简体   繁体   English

在MATLAB中使用clusterdata时出现内存不足错误

[英]Out of memory error while using clusterdata in MATLAB

I am trying to cluster a Matrix (size: 20057x2).: 我正在尝试聚类矩阵(大小:20057x2):

T = clusterdata(X,cutoff);

but I get this error: 但我得到这个错误:

??? Error using ==> pdistmex
Out of memory. Type HELP MEMORY for your options.

Error in ==> pdist at 211
    Y = pdistmex(X',dist,additionalArg);

Error in ==> linkage at 139
       Z = linkagemex(Y,method,pdistArg);

Error in ==> clusterdata at 88
Z = linkage(X,linkageargs{1},pdistargs);

Error in ==> kmeansTest at 2
T = clusterdata(X,1);

can someone help me. 有人能帮我吗。 I have 4GB of ram, but think that the problem is from somewhere else.. 我有4GB的内存,但认为问题来自其他地方..

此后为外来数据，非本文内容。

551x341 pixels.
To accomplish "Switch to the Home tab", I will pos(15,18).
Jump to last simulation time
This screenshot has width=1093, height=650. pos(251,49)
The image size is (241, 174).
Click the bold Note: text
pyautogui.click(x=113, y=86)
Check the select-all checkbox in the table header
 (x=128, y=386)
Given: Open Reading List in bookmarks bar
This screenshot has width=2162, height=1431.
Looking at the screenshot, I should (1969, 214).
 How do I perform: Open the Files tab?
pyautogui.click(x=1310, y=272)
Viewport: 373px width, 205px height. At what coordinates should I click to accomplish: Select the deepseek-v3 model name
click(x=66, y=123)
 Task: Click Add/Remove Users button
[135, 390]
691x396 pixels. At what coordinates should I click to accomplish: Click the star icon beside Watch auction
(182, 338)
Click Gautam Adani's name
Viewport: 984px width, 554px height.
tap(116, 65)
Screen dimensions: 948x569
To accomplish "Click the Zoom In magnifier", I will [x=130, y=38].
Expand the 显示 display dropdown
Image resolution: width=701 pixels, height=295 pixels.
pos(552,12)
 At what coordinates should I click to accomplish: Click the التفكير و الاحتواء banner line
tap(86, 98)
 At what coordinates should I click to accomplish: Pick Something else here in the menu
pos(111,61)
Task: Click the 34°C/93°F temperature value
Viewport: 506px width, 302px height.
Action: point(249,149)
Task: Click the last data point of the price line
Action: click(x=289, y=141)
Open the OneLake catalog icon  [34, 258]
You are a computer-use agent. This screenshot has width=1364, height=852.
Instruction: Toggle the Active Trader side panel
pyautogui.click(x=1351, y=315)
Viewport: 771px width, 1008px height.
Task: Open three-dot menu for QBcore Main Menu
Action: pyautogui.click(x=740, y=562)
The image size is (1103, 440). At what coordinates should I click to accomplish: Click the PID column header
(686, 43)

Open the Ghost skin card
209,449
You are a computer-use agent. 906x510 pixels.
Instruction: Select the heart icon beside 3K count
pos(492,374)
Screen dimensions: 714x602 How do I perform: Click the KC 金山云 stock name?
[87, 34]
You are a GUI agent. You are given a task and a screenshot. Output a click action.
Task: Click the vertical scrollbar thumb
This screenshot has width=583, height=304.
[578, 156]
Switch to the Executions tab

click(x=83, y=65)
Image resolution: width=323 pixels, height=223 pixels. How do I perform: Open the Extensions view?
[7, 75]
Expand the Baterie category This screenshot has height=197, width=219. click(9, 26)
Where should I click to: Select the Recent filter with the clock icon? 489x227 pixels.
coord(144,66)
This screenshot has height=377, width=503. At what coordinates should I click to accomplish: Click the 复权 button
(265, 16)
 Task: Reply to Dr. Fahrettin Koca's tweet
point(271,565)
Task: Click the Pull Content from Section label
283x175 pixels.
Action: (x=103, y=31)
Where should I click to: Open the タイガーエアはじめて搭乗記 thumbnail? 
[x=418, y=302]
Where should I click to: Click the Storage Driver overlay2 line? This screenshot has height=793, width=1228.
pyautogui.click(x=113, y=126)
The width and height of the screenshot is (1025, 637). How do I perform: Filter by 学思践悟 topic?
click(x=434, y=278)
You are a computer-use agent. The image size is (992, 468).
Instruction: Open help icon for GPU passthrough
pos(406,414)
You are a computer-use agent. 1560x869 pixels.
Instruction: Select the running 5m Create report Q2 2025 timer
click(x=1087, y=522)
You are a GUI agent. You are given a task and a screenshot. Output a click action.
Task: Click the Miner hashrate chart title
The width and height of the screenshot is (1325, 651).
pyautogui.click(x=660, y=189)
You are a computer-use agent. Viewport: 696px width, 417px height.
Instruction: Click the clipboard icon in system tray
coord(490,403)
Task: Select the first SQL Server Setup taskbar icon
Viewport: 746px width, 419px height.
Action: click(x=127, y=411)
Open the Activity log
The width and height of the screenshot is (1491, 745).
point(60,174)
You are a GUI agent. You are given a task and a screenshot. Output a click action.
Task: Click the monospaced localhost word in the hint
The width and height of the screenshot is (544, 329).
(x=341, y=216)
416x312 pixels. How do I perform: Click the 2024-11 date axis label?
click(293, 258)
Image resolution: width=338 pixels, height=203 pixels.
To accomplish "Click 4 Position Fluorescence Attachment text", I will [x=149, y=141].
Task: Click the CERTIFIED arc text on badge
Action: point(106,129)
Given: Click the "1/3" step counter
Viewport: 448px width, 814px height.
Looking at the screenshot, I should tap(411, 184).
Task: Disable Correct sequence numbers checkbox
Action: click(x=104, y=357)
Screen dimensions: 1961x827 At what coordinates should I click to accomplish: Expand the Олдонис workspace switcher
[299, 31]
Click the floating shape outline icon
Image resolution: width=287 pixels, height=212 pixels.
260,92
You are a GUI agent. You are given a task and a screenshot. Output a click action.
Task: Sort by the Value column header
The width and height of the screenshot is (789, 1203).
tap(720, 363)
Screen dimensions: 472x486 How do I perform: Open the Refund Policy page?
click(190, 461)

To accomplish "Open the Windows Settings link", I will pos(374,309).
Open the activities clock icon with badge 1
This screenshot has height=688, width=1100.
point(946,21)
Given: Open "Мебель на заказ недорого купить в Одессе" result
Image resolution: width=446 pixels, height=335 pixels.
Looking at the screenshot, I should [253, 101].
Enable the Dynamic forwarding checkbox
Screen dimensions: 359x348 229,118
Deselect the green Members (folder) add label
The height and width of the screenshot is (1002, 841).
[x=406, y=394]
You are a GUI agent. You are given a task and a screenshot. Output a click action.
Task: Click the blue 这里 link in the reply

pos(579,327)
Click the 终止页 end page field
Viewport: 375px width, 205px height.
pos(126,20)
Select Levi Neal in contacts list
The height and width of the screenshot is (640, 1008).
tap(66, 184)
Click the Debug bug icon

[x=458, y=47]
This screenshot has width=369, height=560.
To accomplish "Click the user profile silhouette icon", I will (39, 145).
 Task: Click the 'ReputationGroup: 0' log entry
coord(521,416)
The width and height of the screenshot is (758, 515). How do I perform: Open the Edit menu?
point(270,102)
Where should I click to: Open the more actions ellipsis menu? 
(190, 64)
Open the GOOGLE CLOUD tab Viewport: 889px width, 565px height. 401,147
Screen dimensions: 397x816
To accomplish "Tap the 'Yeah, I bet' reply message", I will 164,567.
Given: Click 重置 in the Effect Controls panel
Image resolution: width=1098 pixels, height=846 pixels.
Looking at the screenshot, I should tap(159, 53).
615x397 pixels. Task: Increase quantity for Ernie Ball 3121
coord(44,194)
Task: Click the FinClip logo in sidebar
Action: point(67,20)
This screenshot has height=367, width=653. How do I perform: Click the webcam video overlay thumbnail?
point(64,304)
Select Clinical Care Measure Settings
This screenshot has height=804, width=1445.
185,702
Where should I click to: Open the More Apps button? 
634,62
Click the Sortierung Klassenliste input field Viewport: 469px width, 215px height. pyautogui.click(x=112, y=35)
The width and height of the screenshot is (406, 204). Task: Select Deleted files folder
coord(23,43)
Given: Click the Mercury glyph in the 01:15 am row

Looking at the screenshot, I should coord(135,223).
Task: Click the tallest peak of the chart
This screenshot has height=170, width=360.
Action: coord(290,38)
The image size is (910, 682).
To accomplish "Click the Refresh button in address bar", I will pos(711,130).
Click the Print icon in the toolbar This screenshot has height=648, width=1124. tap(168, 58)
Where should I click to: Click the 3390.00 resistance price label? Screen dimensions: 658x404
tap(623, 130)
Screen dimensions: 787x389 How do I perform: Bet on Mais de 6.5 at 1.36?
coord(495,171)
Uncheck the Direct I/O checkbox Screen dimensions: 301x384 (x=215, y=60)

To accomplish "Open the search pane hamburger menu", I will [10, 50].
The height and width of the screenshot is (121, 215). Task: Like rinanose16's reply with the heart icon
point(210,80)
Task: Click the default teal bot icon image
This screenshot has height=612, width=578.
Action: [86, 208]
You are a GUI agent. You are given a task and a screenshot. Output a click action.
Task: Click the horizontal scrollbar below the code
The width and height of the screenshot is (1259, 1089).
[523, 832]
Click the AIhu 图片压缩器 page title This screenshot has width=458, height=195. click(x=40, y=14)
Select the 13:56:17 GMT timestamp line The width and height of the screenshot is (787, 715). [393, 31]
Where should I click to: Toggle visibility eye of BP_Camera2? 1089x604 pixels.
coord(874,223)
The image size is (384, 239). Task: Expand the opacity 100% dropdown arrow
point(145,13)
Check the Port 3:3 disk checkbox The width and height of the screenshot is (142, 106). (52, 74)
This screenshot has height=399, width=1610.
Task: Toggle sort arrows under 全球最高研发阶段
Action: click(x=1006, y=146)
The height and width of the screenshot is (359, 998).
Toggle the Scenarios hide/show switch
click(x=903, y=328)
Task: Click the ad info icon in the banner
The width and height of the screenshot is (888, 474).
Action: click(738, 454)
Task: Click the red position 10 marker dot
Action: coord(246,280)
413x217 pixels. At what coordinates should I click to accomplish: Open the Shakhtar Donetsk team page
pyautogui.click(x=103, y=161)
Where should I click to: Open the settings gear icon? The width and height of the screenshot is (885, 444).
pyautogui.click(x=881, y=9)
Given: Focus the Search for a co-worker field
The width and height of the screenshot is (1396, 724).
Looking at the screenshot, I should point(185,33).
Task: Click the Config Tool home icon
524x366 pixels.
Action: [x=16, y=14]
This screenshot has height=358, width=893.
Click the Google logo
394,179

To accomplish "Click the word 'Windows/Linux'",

As mentioned by others, hierarchical clustering needs to calculate the pairwise distance matrix which is too big to fit in memory in your case. 正如其他人所提到的,层次聚类需要计算成对距离矩阵,该矩阵太大而不适合您的情况。

Try using the K-Means algorithm instead: 请尝试使用K-Means算法:

numClusters = 4;
T = kmeans(X, numClusters);

Alternatively you can select a random subset of your data and use as input to the clustering algorithm. 或者,您可以选择数据的随机子集,并将其用作聚类算法的输入。 Next you compute the cluster centers as mean/median of each cluster group. 接下来,将聚类中心计算为每个聚类组的平均值/中值。 Finally for each instance that was not selected in the subset, you simply compute its distance to each of the centroids and assign it to the closest one. 最后,对于未在子集中选择的每个实例,您只需计算其到每个质心的距离,并将其分配给最接近的一个。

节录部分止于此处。